El lector moderno, de hoy, no puede sino sorprenderse de la vigencia de los temas y de la narrativa de Dickens. Su novela «Oliver Twist» es una de las obras más veces llevadas al cine, por directores de la talla de David Lean o Roman Polansky. La avaricia de sus comerciantes y hombres de negocios encuentra un buen correlato en la presente crisis. En su novela «La pequeña Dorrit» ya denunció la especulación de los mercados. En «Casa desolada» criticó el monstruoso aparato institucional victoriano (modelo de los actuales Estados) y cómo sus interminables litigios de corte y las trapacerías de los tribunales destruían la vida de la gente. La amargura diskensiana ante la realidad, su mirada desilusionada, se veía no obstante compensada con su creencia en la bondad y en el progreso, aunque también sobre esto se fue haciendo más y más escéptico con el paso de los años.

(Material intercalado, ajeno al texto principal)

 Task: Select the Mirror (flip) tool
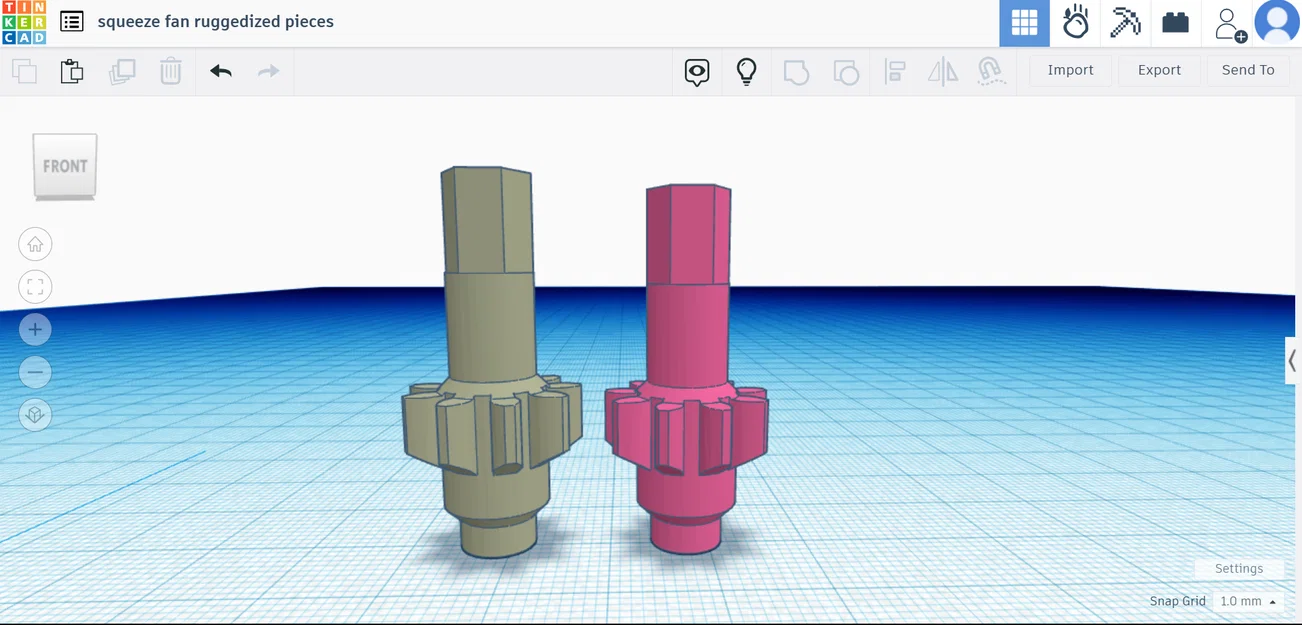pos(941,71)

Ejerció durante muchos años trabajos periodísticos (fue incluso cronista del Parlamento), fundó sus propios periódicos, trabajó como actor en el teatro (al que adoraba), se hizo conferenciante por dinero, pero indudablemente lo que más le gustaba era el trato y el reconocimiento del público: al final de su vida hizo giras constantes por Gran Bretaña y por Estados Unidos (su rechazo a la esclavitud le causó problemas) leyendo en público sus obras. Acudían multitudes, que lo aclamaban. Pero el titánico esfuerzo acabó minando su salud. Murió en 1870, a los 58 años, dejando un legado que, como afirmaba recientemente Vila-Matas, «cambió el rumbo de la novela».
Dickens logró en la mayor parte de sus obras aunar en un todo las dos grandes dimensiones de su narrativa: la expresión de su identidad herida y la denuncia despiadada de la ideología y la sociedad victorianas, logrando que una y otra quedaran perfectamente superpuestas e integradas. Toda una lección de arte narrativo que no debería dejarse caer en saco roto en los tiempos que corren.